Crederci ancora? Prime valutazioni sull’inizio di stagione dei Grigi
"La clamorosa rimonta della Cremonese e la finale dei play off a Firenze persa contro il Parma avevano schiantato tutto lambiente. Molto difficile ripartire, ma bene o male lo si è fatto, dando pure - come detto - alcuni segnali positivi, che fanno ben sperare"
"La clamorosa rimonta della Cremonese e la finale dei play off a Firenze persa contro il Parma avevano schiantato tutto l?ambiente. Molto difficile ripartire, ma bene o male lo si è fatto, dando pure - come detto - alcuni segnali positivi, che fanno ben sperare"
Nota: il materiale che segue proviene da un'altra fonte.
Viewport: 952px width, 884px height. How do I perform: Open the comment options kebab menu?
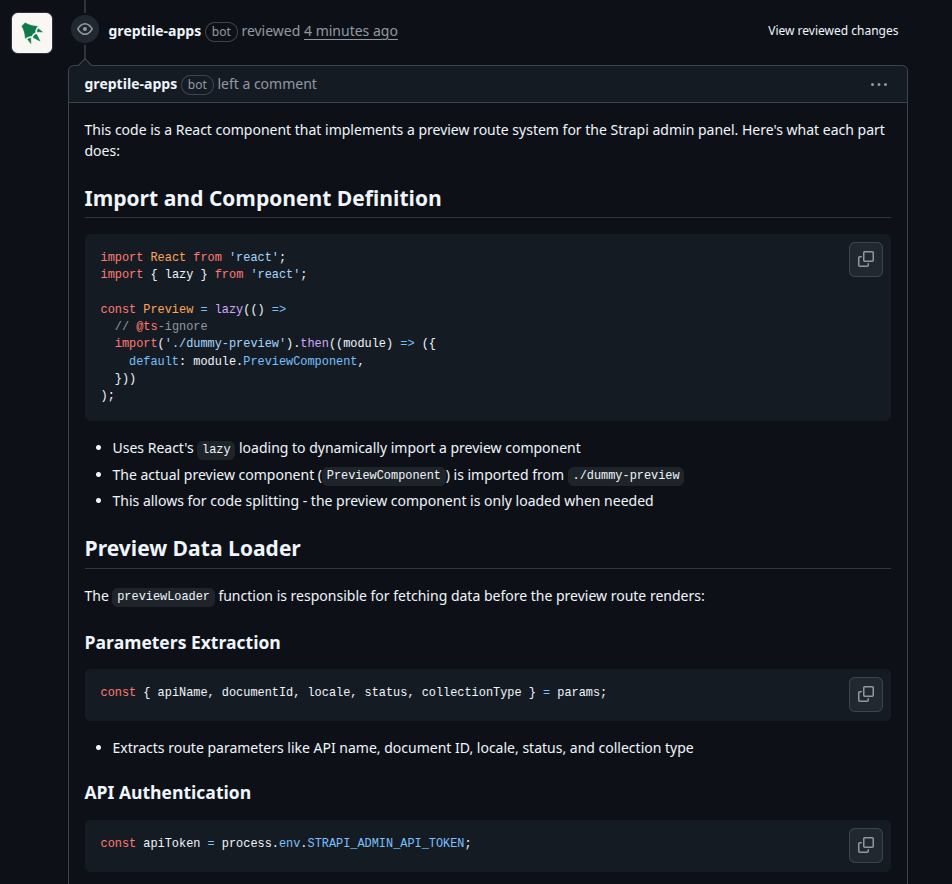pyautogui.click(x=878, y=84)
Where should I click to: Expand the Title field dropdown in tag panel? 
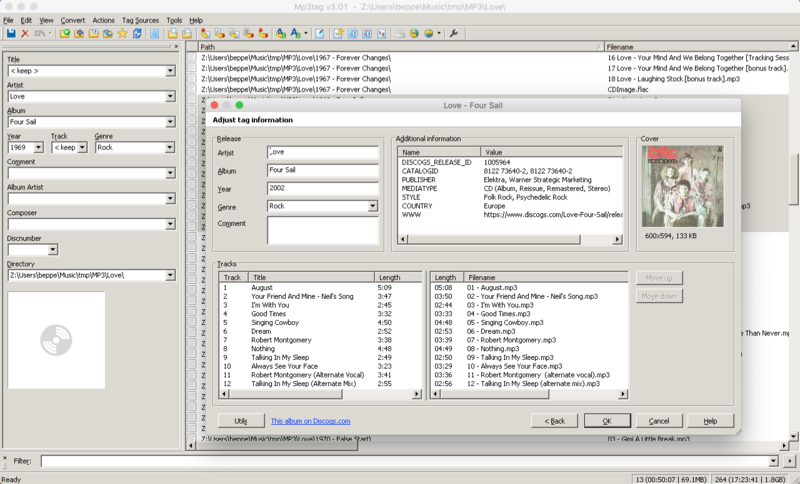(x=170, y=71)
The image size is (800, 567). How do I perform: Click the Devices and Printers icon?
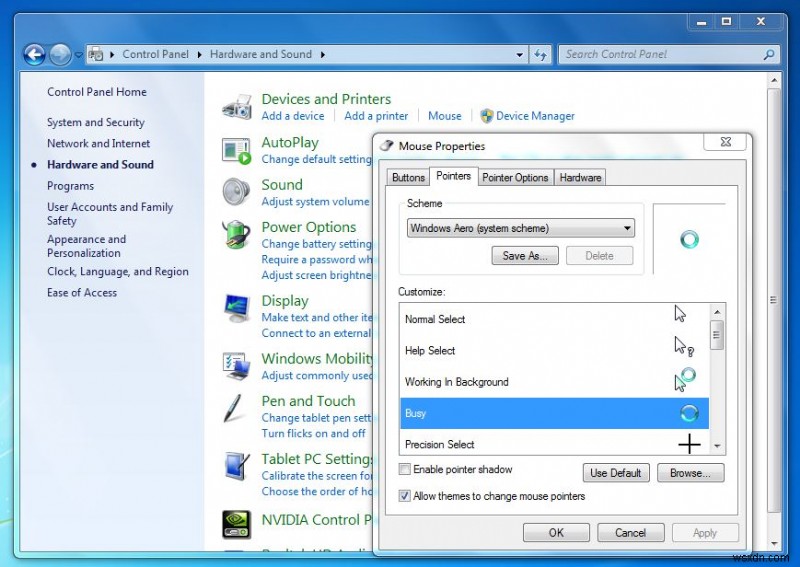[237, 107]

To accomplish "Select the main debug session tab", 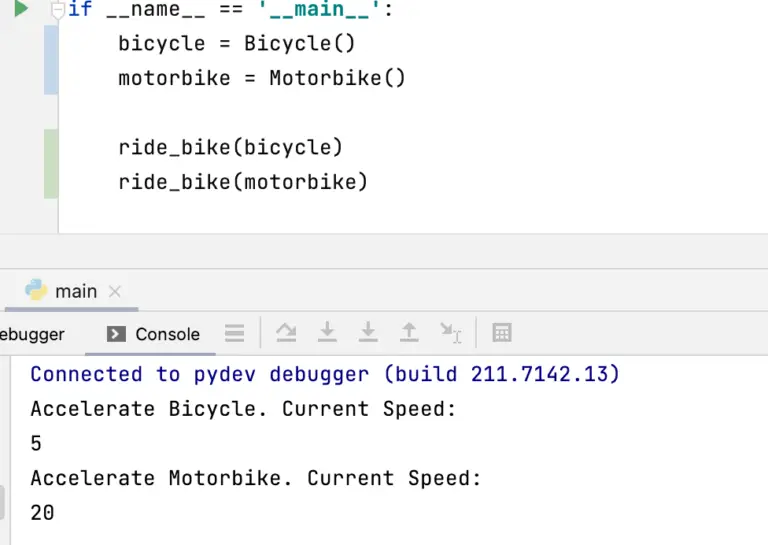I will click(76, 292).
MATERIA GRIGIA – L’anno scorso il Teramo. Quello prima l’Altovicentino. Quest’anno il Cosenza. Il debutto dei Grigi nella Coppa Italia ha sempre regalato soddisfazioni. Poi domenica lo stop (prevedibile) a Salerno, contro una compagine di categoria superiore, anche se l’Alessandria non ha affatto demeritato. Fino alla rete di Sprocati al minuto 83 c’è stata patita eccome, con Marconi che ha risposto al vantaggio del Doge, alla prima da ex, e una buona prestazione di tutta la squadra. Diciamolo, ci voleva un inizio di stagione convincente dopo la grande delusione dello scorso anno, con la promozione sfumata in due tempi. La clamorosa rimonta della Cremonese e la finale dei play off a Firenze persa contro il Parma avevano schiantato tutto l’ambiente. Molto difficile ripartire, ma bene o male lo si è fatto, dando pure – come detto – alcuni segnali positivi, che fanno ben sperare.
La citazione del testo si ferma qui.